I propose to add the following text in 4.2.9 after the very first bullet point:

-------
o  the content is CSS and within the scope of a @media declaration explicitly 
   associated with the handheld media type;
o  the content is an included resource explicitly associated with the handheld
   media type;
-------

The first bullet point takes care of two situations:
1.  inline and internal style rules, bracketed by @media handheld, ... { ...rules...}
2.  CSS rules contained in an external style sheet and themselves bracketed as in 1.
In both cases, the CSS in question is self-descriptively marked as mobile-specific.

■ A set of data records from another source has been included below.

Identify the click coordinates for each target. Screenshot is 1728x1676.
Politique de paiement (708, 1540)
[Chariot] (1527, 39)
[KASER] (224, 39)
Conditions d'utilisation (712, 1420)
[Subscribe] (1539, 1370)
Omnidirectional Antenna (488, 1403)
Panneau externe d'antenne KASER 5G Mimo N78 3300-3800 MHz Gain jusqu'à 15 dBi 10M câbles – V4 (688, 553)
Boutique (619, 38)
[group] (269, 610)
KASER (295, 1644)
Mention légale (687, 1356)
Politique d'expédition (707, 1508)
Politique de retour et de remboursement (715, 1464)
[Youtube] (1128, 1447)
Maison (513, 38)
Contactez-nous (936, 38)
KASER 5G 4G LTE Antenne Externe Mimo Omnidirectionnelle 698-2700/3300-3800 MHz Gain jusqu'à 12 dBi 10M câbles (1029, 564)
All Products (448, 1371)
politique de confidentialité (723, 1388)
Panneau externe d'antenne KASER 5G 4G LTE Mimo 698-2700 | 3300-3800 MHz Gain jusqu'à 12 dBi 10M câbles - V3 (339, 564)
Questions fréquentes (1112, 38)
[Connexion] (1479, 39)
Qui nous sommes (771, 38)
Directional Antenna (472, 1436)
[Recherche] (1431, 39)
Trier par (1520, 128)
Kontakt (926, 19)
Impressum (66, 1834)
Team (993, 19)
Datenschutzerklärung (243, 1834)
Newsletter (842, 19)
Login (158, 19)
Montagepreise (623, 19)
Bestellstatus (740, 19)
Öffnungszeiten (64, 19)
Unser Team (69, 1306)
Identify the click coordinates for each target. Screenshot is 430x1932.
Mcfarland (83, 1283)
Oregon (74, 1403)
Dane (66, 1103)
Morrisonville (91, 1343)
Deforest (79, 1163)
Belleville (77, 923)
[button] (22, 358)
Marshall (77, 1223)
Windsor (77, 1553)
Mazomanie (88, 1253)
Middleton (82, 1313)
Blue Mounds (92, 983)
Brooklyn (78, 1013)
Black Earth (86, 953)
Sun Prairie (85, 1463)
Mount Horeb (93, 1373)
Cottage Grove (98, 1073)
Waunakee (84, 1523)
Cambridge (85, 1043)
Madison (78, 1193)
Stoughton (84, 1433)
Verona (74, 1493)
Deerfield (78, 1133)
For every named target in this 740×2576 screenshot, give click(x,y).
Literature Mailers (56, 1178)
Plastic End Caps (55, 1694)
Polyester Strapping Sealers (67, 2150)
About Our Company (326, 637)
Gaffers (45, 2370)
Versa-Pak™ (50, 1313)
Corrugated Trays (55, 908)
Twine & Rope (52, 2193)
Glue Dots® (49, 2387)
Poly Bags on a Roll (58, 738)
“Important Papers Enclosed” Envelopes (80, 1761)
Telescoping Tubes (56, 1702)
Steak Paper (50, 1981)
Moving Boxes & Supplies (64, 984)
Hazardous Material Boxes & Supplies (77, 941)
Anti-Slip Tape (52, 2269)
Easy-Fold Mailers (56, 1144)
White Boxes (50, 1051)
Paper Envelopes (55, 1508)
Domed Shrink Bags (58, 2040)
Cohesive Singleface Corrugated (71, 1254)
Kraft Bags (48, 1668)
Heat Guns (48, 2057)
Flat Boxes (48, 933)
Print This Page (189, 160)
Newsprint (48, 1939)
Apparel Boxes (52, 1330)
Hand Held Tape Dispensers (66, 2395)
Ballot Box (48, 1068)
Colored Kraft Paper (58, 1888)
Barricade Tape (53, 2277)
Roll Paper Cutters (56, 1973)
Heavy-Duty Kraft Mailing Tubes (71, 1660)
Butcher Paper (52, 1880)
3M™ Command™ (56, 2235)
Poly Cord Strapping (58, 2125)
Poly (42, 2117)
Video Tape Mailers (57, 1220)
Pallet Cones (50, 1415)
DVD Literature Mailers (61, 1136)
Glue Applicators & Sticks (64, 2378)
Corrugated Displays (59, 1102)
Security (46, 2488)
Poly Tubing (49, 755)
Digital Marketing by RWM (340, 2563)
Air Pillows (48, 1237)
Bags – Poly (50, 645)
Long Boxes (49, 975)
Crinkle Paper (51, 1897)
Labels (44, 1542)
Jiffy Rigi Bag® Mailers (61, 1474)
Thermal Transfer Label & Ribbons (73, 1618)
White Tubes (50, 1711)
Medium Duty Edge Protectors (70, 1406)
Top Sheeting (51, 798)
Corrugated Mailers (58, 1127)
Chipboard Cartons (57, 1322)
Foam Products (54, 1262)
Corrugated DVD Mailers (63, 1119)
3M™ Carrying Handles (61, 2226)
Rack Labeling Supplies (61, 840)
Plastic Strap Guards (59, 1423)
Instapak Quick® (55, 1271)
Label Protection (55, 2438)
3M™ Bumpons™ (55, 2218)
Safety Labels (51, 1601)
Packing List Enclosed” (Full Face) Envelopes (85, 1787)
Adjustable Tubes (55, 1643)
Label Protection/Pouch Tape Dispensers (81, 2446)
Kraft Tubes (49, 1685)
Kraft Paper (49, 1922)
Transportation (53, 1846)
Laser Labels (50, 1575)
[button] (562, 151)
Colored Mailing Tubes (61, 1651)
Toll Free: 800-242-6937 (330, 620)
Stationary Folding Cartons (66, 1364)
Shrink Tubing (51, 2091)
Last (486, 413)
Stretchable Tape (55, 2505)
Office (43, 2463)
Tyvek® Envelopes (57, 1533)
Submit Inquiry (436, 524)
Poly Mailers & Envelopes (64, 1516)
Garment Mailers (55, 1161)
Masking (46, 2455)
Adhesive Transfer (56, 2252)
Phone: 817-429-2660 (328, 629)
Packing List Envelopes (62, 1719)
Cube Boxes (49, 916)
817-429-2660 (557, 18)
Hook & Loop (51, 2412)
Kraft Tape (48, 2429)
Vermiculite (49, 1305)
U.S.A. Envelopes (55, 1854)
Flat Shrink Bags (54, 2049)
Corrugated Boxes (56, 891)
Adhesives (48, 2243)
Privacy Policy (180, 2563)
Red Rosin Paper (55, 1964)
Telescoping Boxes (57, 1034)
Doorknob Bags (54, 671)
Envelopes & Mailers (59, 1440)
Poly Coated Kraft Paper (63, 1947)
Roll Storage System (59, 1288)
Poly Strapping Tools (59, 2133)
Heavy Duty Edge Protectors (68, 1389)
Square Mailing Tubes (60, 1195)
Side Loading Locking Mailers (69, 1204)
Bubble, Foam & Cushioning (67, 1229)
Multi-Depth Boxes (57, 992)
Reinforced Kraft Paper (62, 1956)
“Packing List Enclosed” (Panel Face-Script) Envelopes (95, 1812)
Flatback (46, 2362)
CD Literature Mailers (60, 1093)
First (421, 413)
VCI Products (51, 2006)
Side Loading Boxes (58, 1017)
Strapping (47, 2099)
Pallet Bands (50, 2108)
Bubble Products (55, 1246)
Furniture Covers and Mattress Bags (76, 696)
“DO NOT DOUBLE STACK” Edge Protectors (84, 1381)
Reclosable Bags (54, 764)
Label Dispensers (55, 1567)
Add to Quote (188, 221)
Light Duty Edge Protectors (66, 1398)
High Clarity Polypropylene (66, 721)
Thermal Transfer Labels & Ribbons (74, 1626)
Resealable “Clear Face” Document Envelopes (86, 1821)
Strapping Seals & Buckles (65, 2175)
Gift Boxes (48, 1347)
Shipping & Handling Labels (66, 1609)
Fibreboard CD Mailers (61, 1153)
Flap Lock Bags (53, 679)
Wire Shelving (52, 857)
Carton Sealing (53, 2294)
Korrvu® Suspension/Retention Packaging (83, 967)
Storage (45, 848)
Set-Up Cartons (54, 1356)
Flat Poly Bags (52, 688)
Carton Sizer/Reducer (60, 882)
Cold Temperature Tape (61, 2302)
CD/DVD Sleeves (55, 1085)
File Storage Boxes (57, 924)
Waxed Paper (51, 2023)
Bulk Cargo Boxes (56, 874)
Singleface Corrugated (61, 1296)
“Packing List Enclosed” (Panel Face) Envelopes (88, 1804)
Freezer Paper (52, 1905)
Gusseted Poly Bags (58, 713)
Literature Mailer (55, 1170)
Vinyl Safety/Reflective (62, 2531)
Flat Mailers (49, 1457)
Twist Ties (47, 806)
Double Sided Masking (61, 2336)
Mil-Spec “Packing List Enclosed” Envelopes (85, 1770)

The second bullet point takes care of two further situations:
2.  external style sheets referred to from an HTML/XHTML document: 
    <link rel="stylesheet" media="handheld,..." href="..." type="text/css" />
3.  external style sheets referred to from another sheet:
    @import url("...") handheld, ...;
In both cases, the referred resource is explicitly identified via a link as mobile
specific.

Given the haphazard state of CSS implementations in mobile devices, it is impossible
to rely on the first technique (@media) only; as a matter of fact, several mobile
browsers handle @media incorrectly or not at all. Describing the properties of a
resource via the link to it is the safest way and it is standards compliant. That 
this mechanism was not standardized to take into account transformation proxies
may be regrettable, but it is no justification not to try making sure that mobile
optimized sites are respected. Analysing content and then deciding to retrieve
resources depending on the media type is already considered in the guidelines in
section 4.2.7 -- and many operations of modern transcoders imply some form of session
anyway. Finally, this of course does not prevent operations such as compressing style
sheets, correcting syntax errors and the like.